[openib-general] Problem is routing CM REQ

Wed Feb 14 14:15:50 PST 2007

At 01:36 PM 2/14/2007, Sean Hefty wrote:
>Assume that the active and passive sides of a connection request are on 
>different subnets and:
>
>Active side - LID 1
>Active side router - LID 2
>Passive side - LID 93
>Passive side router - LID 94
>
>What values are you suggesting are used for:
>
>Active side QP - DLID
>Passive side QP - DLID
>CM REQ Primary Local Port LID

Subnet A is:
QP Port LID 1
Router A Port LID 2

Subnet B is:
QP Port LID 93
Router B Port LID 94

Process steps:

- Router A populates SM / SA A with the GID prefix it can route.   SM / SA 
A will have configured the router Port with the appropriate local route 
information and hence have assigned it LID 2.

- CM associated with Port LID 1 queries the SM / SA to identify a path to a 
GID Prefix.   SM / SA returns a path record indicating a global route, i.e. 
one that requires a GRH, is available and provides the CM with the 
information targeting router Port LID 2.

- CM creates a REQ and populates the global information to identify the 
remote endnode.  The LRH generated targets Port LID 2.  The GRH is 
generated to target the remote subnet so the router will comprehend how to 
process the packet.

- Router A receives the packet and examines the GRH.   Via its router 
protocol, it has previously identified what router Port will lead to the 
next hop on the path to the destination endnode.

- If the endnode is subnet local, say subnet B, then the router generates a 
LRH with QP LID 93 and emits that on router Port LID 94.

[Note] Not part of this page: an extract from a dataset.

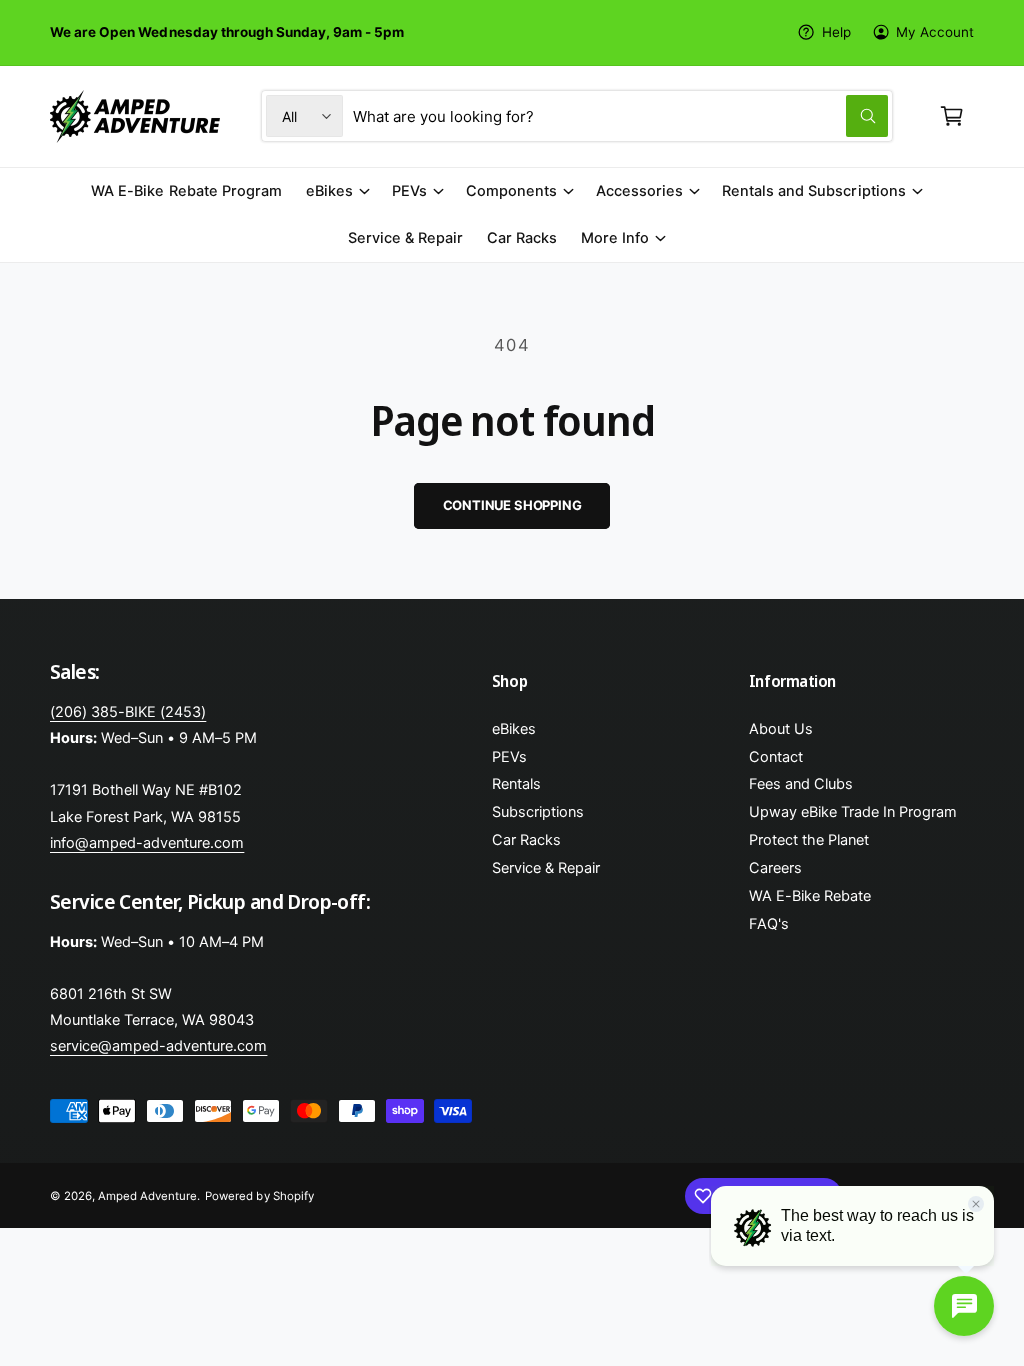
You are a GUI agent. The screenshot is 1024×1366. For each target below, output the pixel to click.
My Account (935, 32)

- QP in subnet B receives the CM REQ and validates the LRH.  Given these 
messages are via UD service and not RC / UC, the validation rules for the 
LRH are different.   The CM agent processes the request and returns an 
appropriate response by filling in a GRH that replaces the SGID with the 
DGID and so forth so the addresses are basically reflected back.   The 
response uses QP port LID 93 and targets router Port 94.

- Router B Port 94 receives the response.  It parses the GRH and determines 
the next hop port.   In this example, the response goes out router A Port 2 
and targets QP Port LID 1.  The LRH is generated using these 
fields.  Again, since CM is targeting a UD QP, the LRH validation rules are 
different.

- Once the connection is established, the QP on subnet A will send packets 
to QP on subnet B using a GRH that is processed by the router with each QP 
using a LRH that targets the router port locally attached to its 
subnet.   The router is responsible for generating a LRH to forward to the 
next hop.   These packets are now in a RC / UC data flow so the LRH 
validation is per the sections cited in this e-mail string.

In all cases, the router protocol is responsible for generation of a LRH 
that will work within each subnet.  There is no exchange of subnet local 
information between the subnets.  Each subnet's SM/SA only tracks what is 
local to it as well as what GID prefix can be routed via a given LID.   If 
multiple LID can route to a given GID prefix, multiple path records are 
returned.   Which to choose is not specified by the specifications so it 
can be any policy one desires. If the router protocol communicates a "cost" 
to a given path in order to give an indication of appropriateness for a 
given workload, then this should be communicated to the CM agent.

Mike